-1

I am using pdfparser to parse and read text from pdfs on PHP. It works fine for some pdf files. But, for some files it throws an error saying: 'Secured pdf file are currently not supported.'. When I try to open the files that pdfparser says are secure, using a pdf reader like Adobe, I can open them without any problem.

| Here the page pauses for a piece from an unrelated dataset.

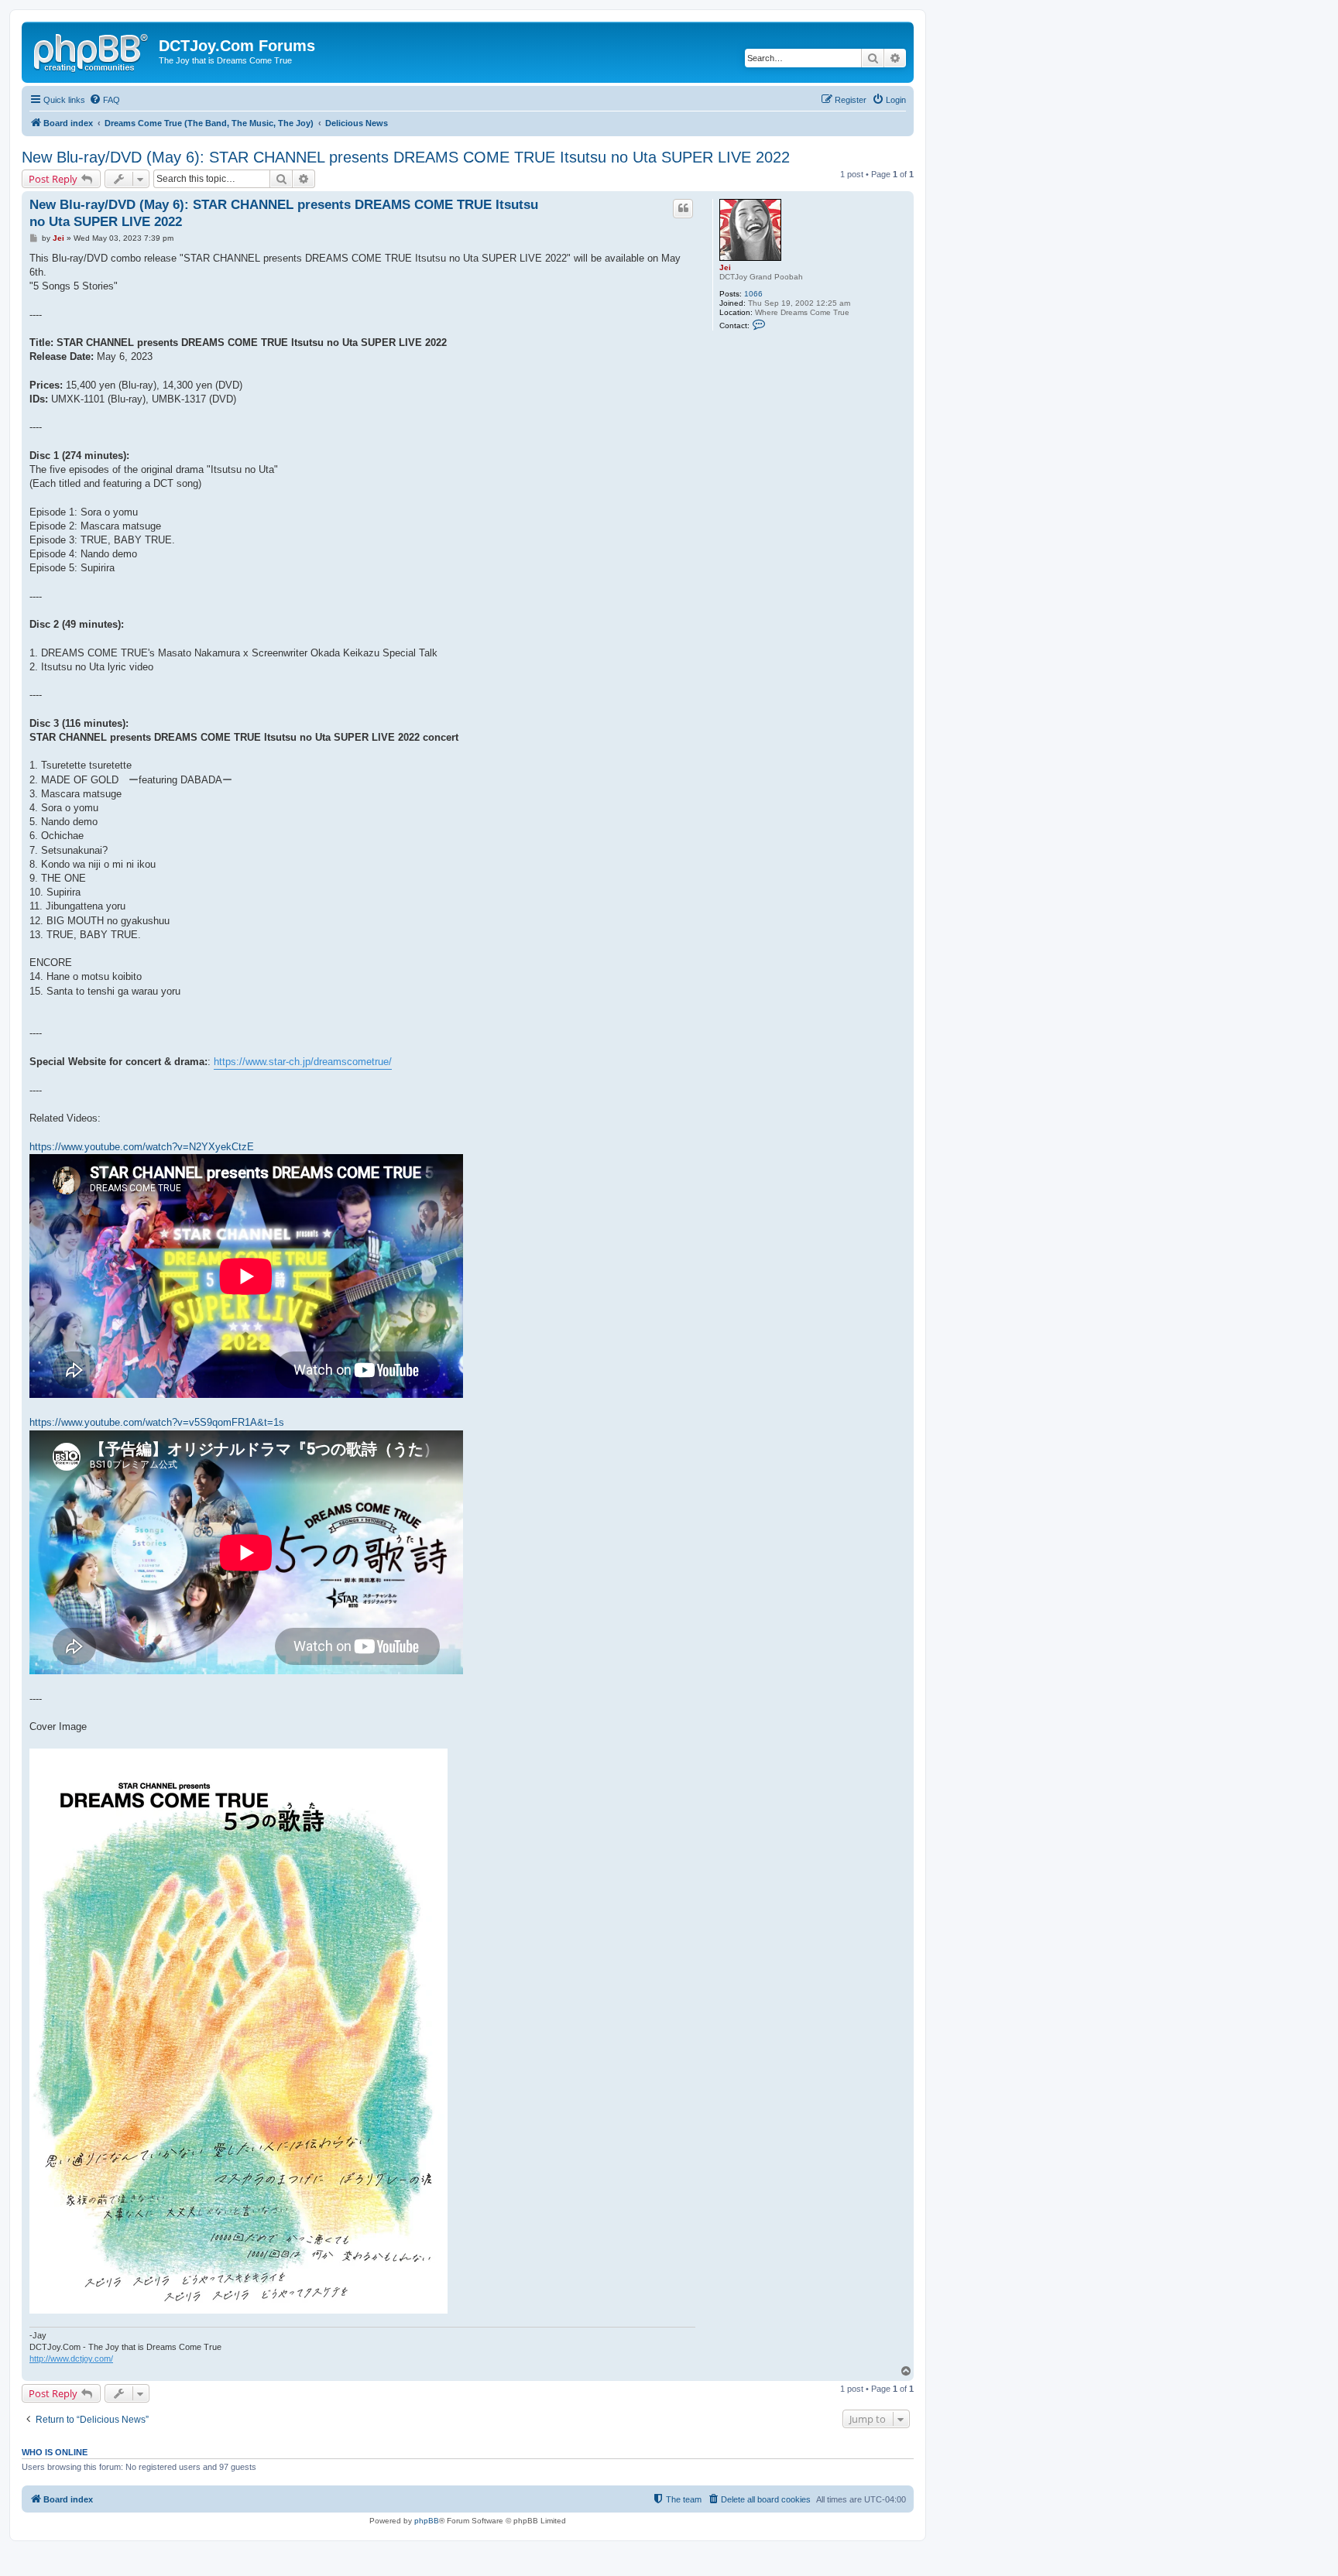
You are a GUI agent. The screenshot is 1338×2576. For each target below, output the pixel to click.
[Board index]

I have tried few approaches like using file_get_contents and file_put_contents to save the files again to check if they might work, but to no avail. Is there any solution to parse and read the text from these files? Any solution is greatly appreciated.

SAN
  • 75
  • 2
  • 11
  • *Secured pdf file are currently not supported* perhaps there is a reason why they don't want you to be able to use the content for other things? – Nigel Ren Jun 08 '20 at 06:45
  • You could try and find a PDF parser that supports secured PDF's? – M. Eriksson Jun 08 '20 at 06:45
  • @NigelRen That's a fair point. But, I have checked the permissions for those files, and all them allow copying content, which is what I wanted to do with pdfparser: extract content. – SAN Jun 08 '20 at 13:41
  • @MagnusEriksson I've been trying to find a good alternative. Please let me know if you know any good alternatives. – SAN Jun 08 '20 at 13:43

1 Answers1

1

A file can be encrypted, but have a default user password. This allows you to open the PDF file but (with conforming software) does not allow you to change the permissions. A separate owner password is required to change the permissions.

So it's entirely possible to have a PDF file which is secured with an owner password but has no user password, which a PDF consumer which supports encrypted files can open, but is still nevertheless encrypted and cannot be opened by a consumer which does not support encryption.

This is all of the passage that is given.